中国環境ビジネスの市場性と日系企業
主任研究員 金 堅敏
2004年7月
目次
はじめに
I.環境汚染の深刻化と環境ビジネス市場
1.飽和する日本等の先進国市場
2.拡大する中国市場
3.中国環境ビジネス市場成立の背景 : 環境汚染の深刻化
II.中国環境ビジネス市場成立の政策基盤
1.中国政府の取組み
2.投資資金の需要と調達
3.資金調達の課題
4.産業化・市場化に向けた政策推進
III.対中国環境ビジネスの戦略的展開
1.中国環境ビジネス市場の中期展望
2.対中国環境ビジネスの課題
3.対中ビジネスの戦略展開
IV.終わりに : 公的サポート体制の再構築を
要旨
1.1990年代に入り、日本を含め先進国の環境ビジネス市場は飽和状態になってきた。供給過剰で各社の経営は厳しさを増している。

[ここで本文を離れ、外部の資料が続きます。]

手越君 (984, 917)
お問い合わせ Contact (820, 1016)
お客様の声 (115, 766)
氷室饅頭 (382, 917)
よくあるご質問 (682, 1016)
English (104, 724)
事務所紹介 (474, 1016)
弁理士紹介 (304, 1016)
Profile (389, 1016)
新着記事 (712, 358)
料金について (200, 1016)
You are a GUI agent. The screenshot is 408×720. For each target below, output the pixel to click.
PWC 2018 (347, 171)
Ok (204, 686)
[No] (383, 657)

他方、中国では、止まらぬ人口増加、高度経済成長に伴う経済活動の活発化、原材料・エネルギー消費の急速な拡大、資源・エネルギー利用効率の低さ等の指標は、いずれも環境悪化の方向に働いている。このような環境の悪化が環境対策の加速や環境投資の拡大を促し、環境ビジネス市場は年平均15%以上の伸び率で成長している。
2.現在、実施されている中国の『十・五』環境計画における主要汚染物質対策目標は10%以上の削減と高く設定されているが、2002年の実績で検証すると、高度な技術や多額の投資が要求される脱硫問題や都市生活廃水処理問題がネックになっている。中国政府は、環境対策投資資金の不足問題を解消するため、これまでの環境規制を強化するとともに、経済的手法による環境対策に政策の重点を移し、環境事業を収益のあがるビジネスとして主体を政府から民間セクターに譲る制度的な枠組みの整備を加速させている。

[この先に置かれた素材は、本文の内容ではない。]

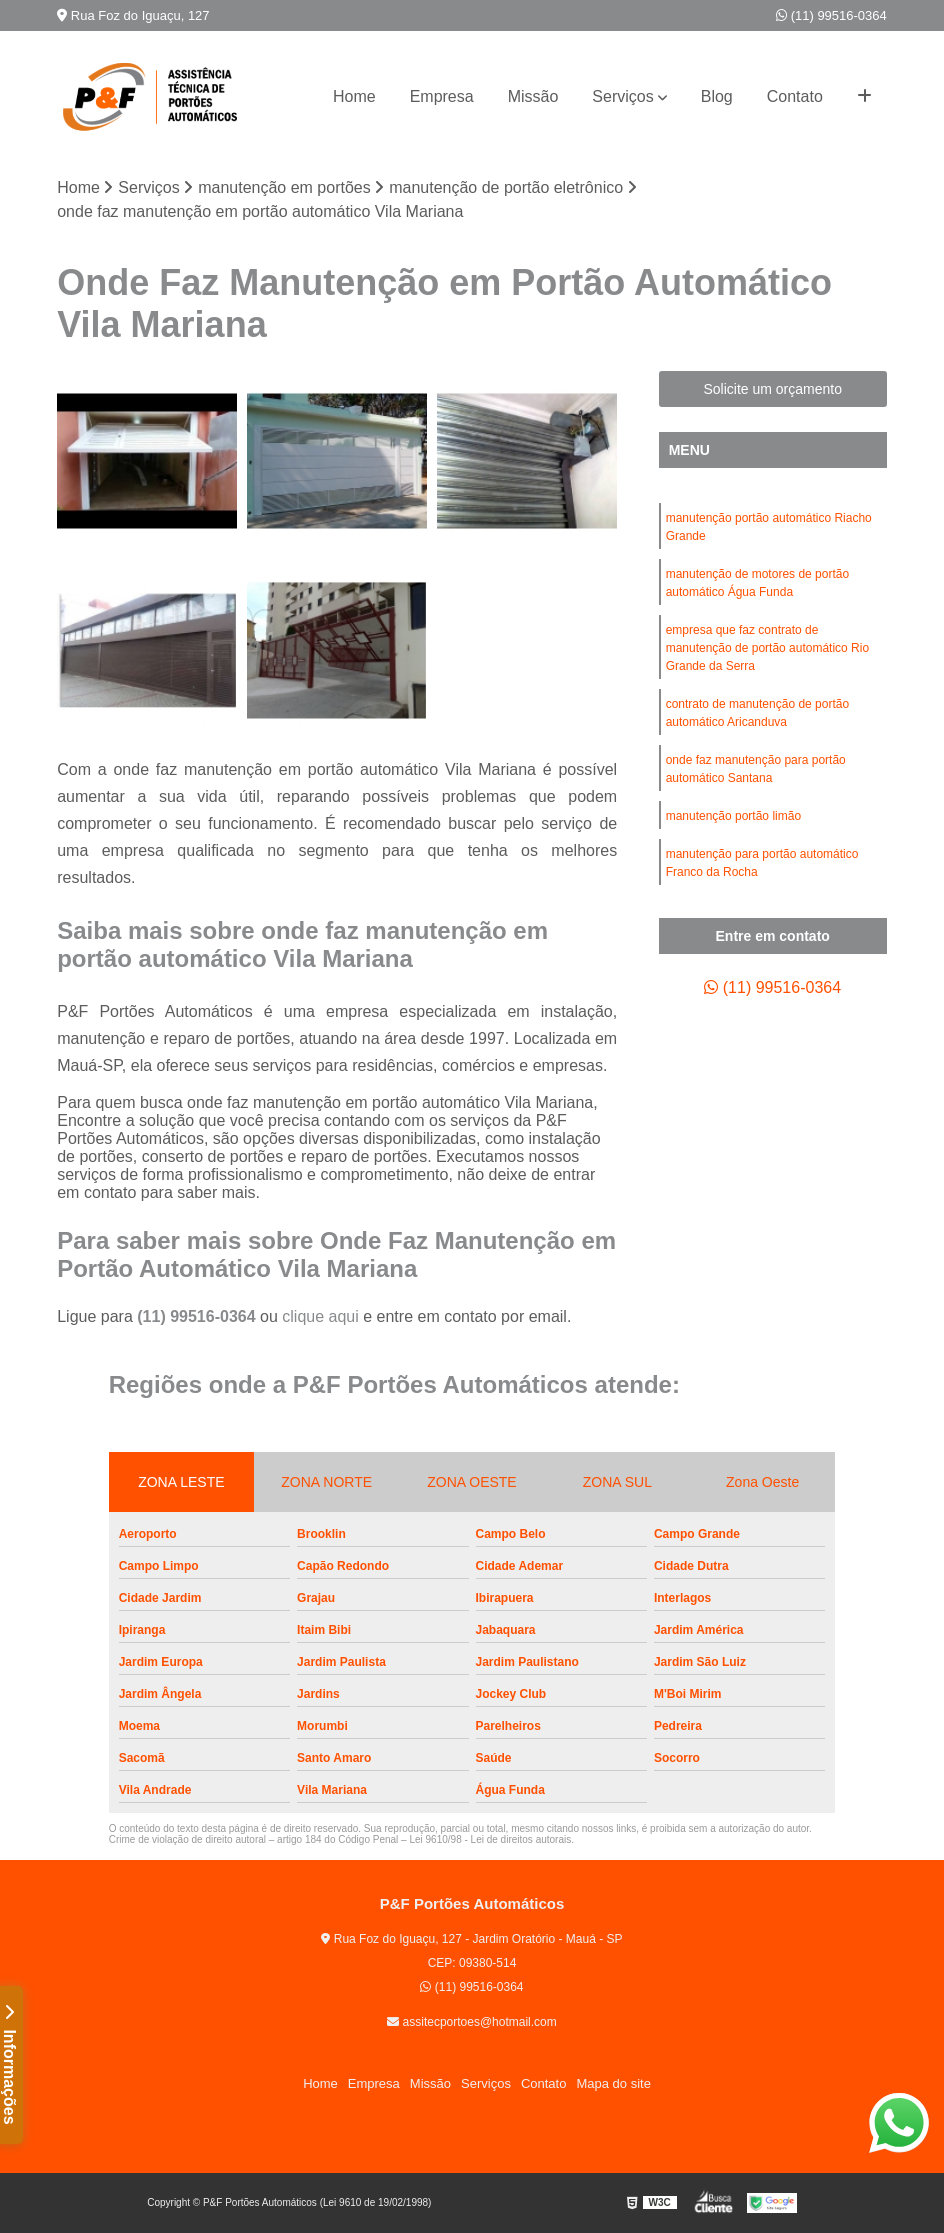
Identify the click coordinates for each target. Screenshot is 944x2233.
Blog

3.環境ビジネスの市場性について、現地で最も評価されているビジネス分野は、水処理・ゴミ処理設備、消耗品としての薬品類、続いて大気汚染防止設備、環境測定・汚染物質測定機器がある。しかし、日系企業に対するヒアリングによると、中国環境ビジネス市場は付加価値が低いうえ、環境規制が緩く、日系企業の高い技術力による優位性が発揮できない等の理由で、中国の環境ビジネス市場において多くは苦戦している。

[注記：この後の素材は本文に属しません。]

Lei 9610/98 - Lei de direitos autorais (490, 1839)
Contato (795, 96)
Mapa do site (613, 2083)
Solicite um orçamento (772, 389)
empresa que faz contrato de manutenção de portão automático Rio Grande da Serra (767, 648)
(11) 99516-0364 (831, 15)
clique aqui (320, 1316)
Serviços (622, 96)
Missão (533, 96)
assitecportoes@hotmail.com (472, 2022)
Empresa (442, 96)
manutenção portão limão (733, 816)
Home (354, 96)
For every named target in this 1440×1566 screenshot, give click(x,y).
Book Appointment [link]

4.しかし、日本の技術力と中国の市場の接点を見つけ出せば、日本企業の環境技術やノウハウが中国の環境保護舞台で大いに活用できると考える。成功するためには、[1]強みを生かせる事業戦略の推進、[2]支払能力のある地域へのアプローチ、[3]現地化推進等の競争戦略の練り直し、[4]トータルソリューションベンダーへの脱皮、[5]現地市場の適合性検証等が重要であり、企業に対する市場志向型の公的サポートが必要である。